Author: Jacqi Kambish
Being a parent is the greatest and most adventurous life mission. You say things you never dreamed you would say. You do things you never dreamed you would do. The unimaginable and unexpected happens every single day.
Recently, my 5 year old son woke me up at 3:30 a.m. to tell me his bottom was itchy.
3:30 in the morning!
I laid there for a moment in groggy silence trying to process an appropriate response to that.
I’m positive he thought a century had gone by so he repeated his dilemma as loudly as humanly possible.
”Shhhhhh. I heard you.” I cut him off. I didn’t want him to wake the entire house.
There were a lot of things going through my mind. None of which were right and good. I wanted to go back to sleep. I wanted to stay in my warm bed. I wanted to tell him to go back to bed and we would deal with it in the morning. But, apparently it was so emergent that the discomfort had woken him up. Here he was, standing over me, with insistence. No… going back to sleep, any time soon, was definitely out of the question. As parents, sleep is a privilege we frequently miss out on.
I imagined for a moment what could possibly make him itch enough to have woken him up from a dead sleep.
Maybe he wasn’t really sleeping that well….
Maybe it was poop. Had he pooped that day? I don’t know…That must be it. Unless….
My mind pulled up every horror story I ever heard or read.
Was it some, absolutely, gut turning nasty parasite?
I read once about a type of worm that lives in your intestines and at night when you’re all toasty and sleeping, it crawls out of your bottom to lay eggs and is itchy when it does.
I swear, google it. Wait…maybe … don’t google it.
I gaged a little and terror welled up with in me as I started to crawl out of my warm bed. If he has a parasite, I am going to lose my mind…
It’s not a parasite. It CAN’T be a parasite.
My skin started to crawl as I followed him to the bathroom.
“Did you poop today?” I asked hopefully.
That wasn’t the positive reinforcement I needed right then.
I helped him in the bathroom. Sure enough, he hadn’t properly wiped.
I explained proper hygiene…again. I’m sure it went over his head…again. I shortened it to, “Let me know next time so I can help you get clean. That’s why you’re itchy, you couldn’t reach.” He looked at me with doubt in his eyes. “Every 5 year old needs help with some things. This is one of them.”
I think that was still too many words.
He nodded absently.
As I helped him back into bed he gave me a hug and a kiss. He fell asleep as soon as his head hit the pillow.
I wasn’t so lucky.
I was still shaking off the parasite theory.
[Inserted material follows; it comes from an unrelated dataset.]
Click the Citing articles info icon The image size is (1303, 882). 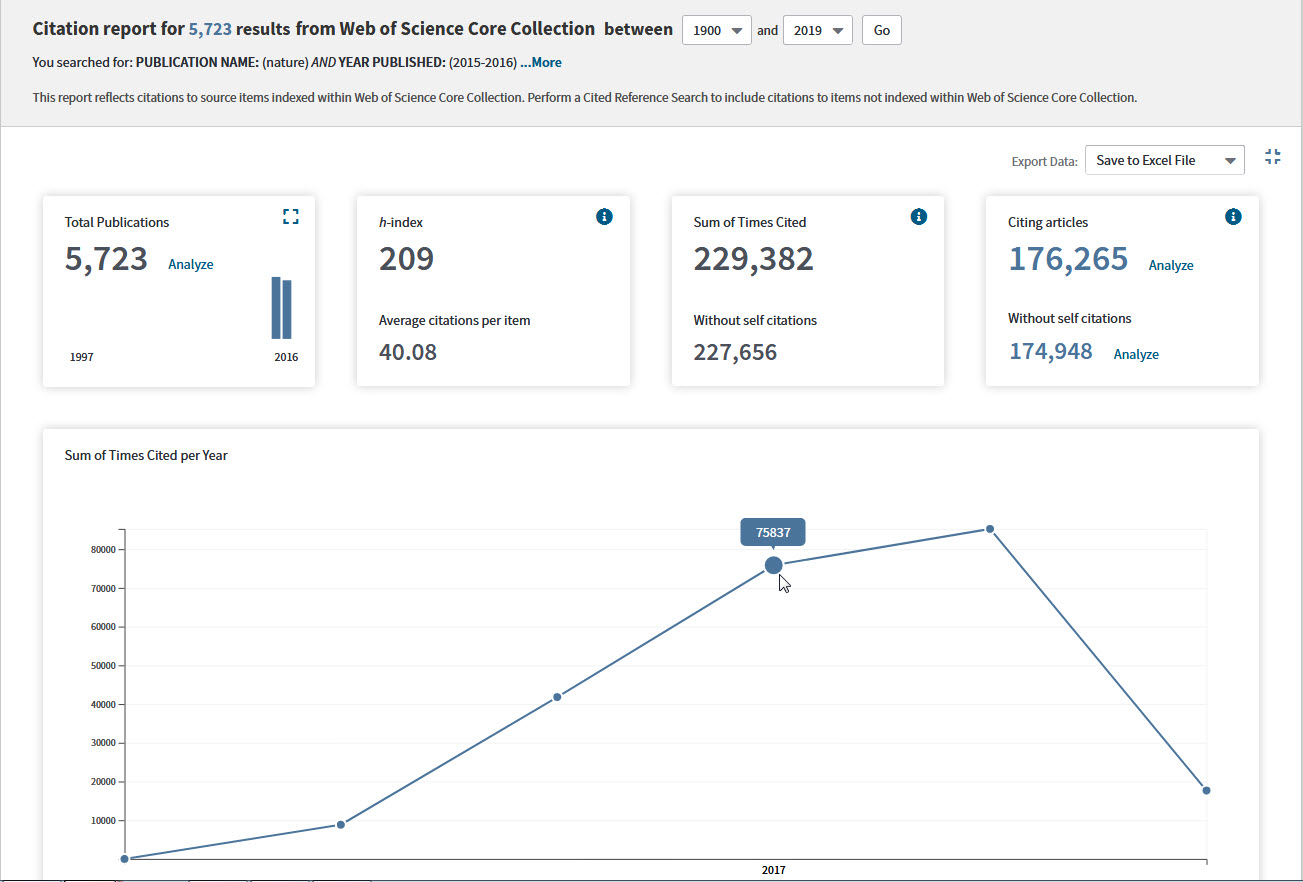[1233, 216]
If parenting has taught me anything, it is to expect the unexpected. Life doesn’t fit into a beautifully wrapped package. Things don’t go as planned, dreams don’t always come true, and sticky fingers sometimes smudge up your best ideas. Sometimes, crap hits the fan and everything seems to fall apart. Sometimes…you get an itchy butt…
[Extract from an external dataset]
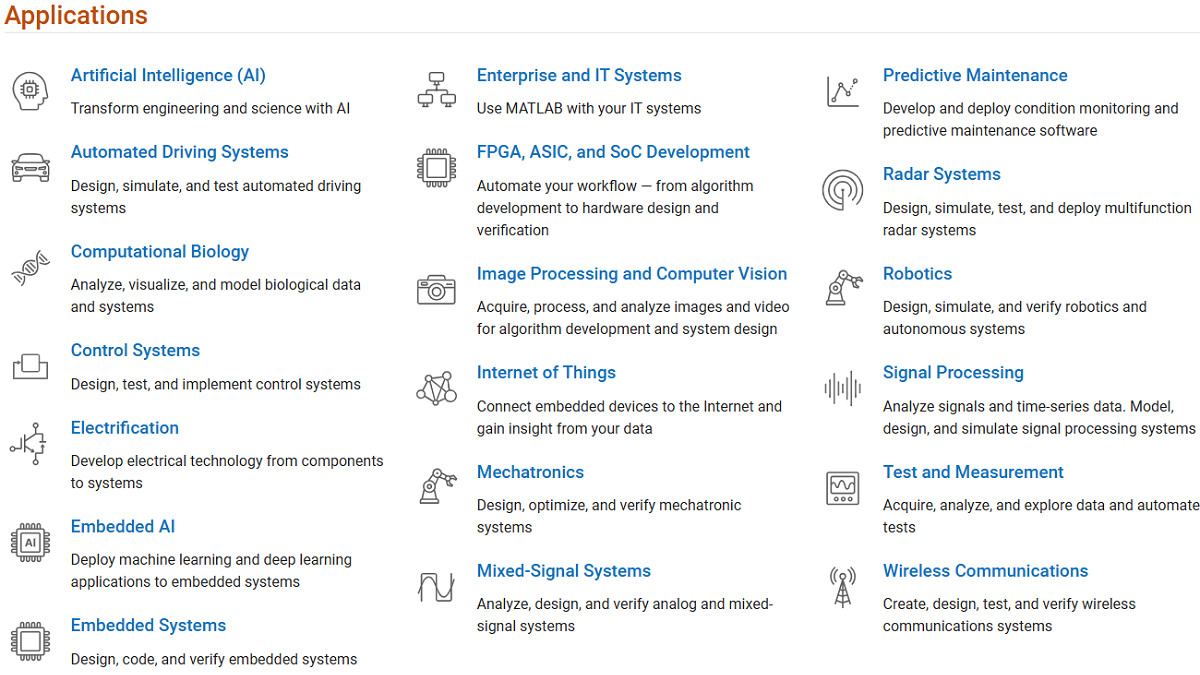Click the Applications section heading
Screen dimensions: 1200x675
(x=76, y=16)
That sleep I so desperately need, that deadline, that perfect meal that just flopped onto the floor…
That flat tire, broken washing machine, and exploding soda…
The sick baby, unemployment, loneliness, anxiety, sorrow…
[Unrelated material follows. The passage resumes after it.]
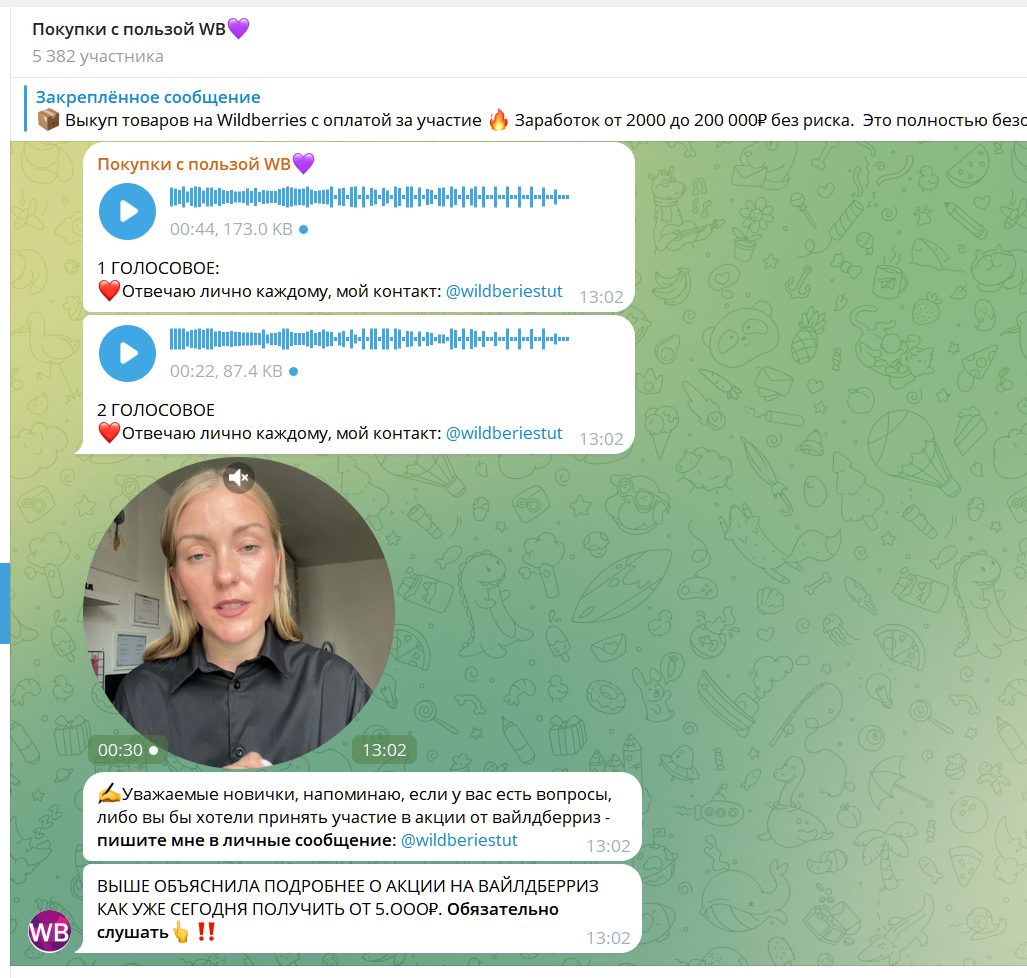Open the @wildberiestut link in the 1 ГОЛОСОВОЕ message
In life there often are unexpected turns and difficulties threatening to overtake us.
Life can be a pile of itchy poo that is relentless and persistent. That’s just a fact. It can be so uncomfortable and painful to deal with. I’m convinced, though, that the sun always comes out to dry up the rain. Eventually, things get better. We can get to the source of our discomfort and, eventually, the fog that has poured in, will lift. Life gets messy and overwhelming and sad, but there is good too.
I’m trying to remember to focus my attention on the unexpected joys and pleasures rather than the difficulties, no matter how big. The good is there, even in the middle of gray skies and life’s storms and… an itchy bottom, and no sleep…I promise, it is.
Sweet baby kisses, kindness from a stranger, a loving spouse…
Kids that learn to share, a surprisingly thoughtful gift, an encouraging word from a friend…
Hugs, impromptu dance parties, laughter…
Unexpected moments of joy that remind me to hold tight to hope when things are tough or I’m just having a bad day.
Can I remember to cling to the happy moments, and let go of the irritations and inconveniences? Can I trust God with the big stuff, enough to keep it from becoming overwhelming?
I can. I just have to remember in the moment to fix my heart on the good.
Even when it’s 3:30 a.m. and I’m sleepily helping a little boy who still needs me. One day, this boy may not need me anymore, but in this moment, he is sweetly and wholeheartedly, mine.
Unexpectedly sweet moments are a thing to cherish. If I remember to check my heart…I won’t miss them.